• [INSTRUCTIONS TO FOLLOW] Keep the wording of each record exactly the same when you repeat it, and leave out pictures.

(Collected data)
====================

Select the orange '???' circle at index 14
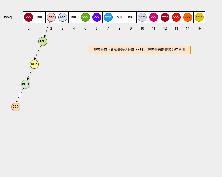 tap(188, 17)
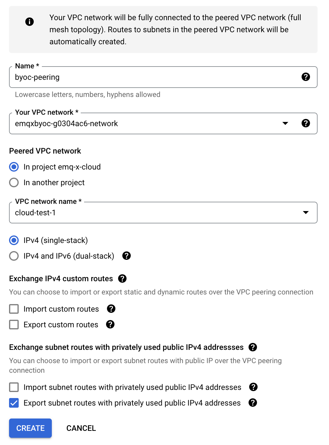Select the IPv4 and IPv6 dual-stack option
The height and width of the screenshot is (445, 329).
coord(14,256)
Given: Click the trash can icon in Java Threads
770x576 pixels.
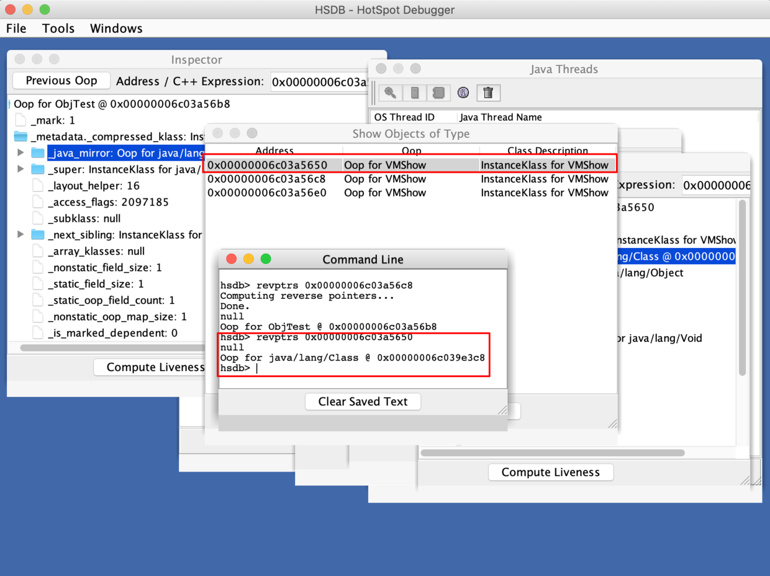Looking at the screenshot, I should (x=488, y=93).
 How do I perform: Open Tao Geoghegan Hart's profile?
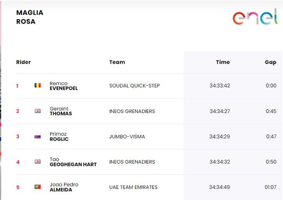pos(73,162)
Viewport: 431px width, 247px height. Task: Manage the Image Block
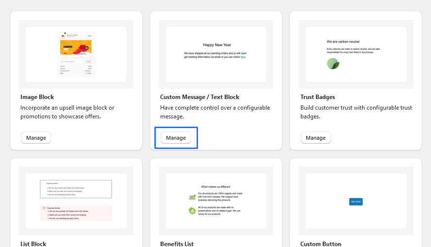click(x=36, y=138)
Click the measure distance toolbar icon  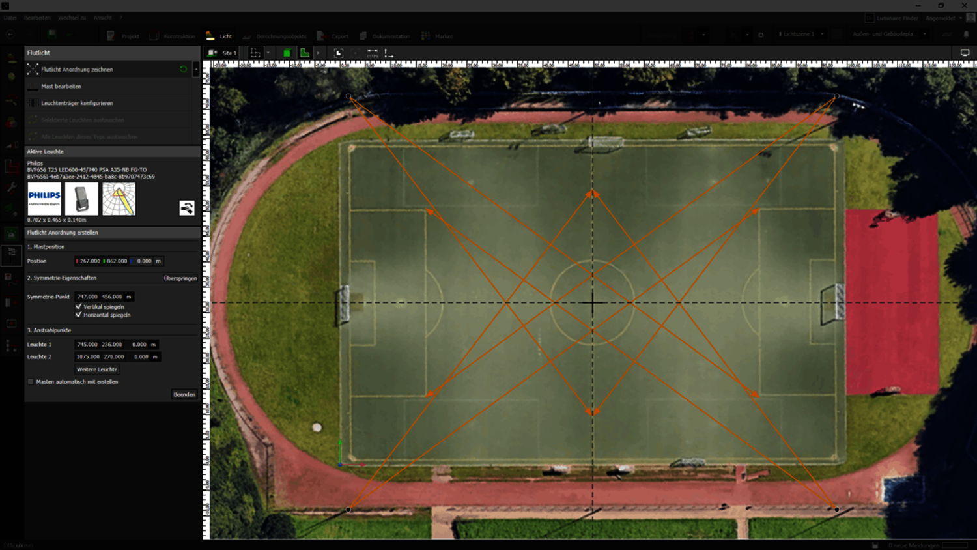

====================

• [EXERCISE ANSWER]
Select the orange '???' circle at index 14
 tap(188, 17)
Select the IPv4 and IPv6 dual-stack option
The height and width of the screenshot is (445, 329).
coord(14,256)
Given: Click the trash can icon in Java Threads
770x576 pixels.
Looking at the screenshot, I should (x=488, y=93).
 How do I perform: Open Tao Geoghegan Hart's profile?
pos(73,162)
Viewport: 431px width, 247px height. Task: Manage the Image Block
click(x=36, y=138)
Click the measure distance toolbar icon  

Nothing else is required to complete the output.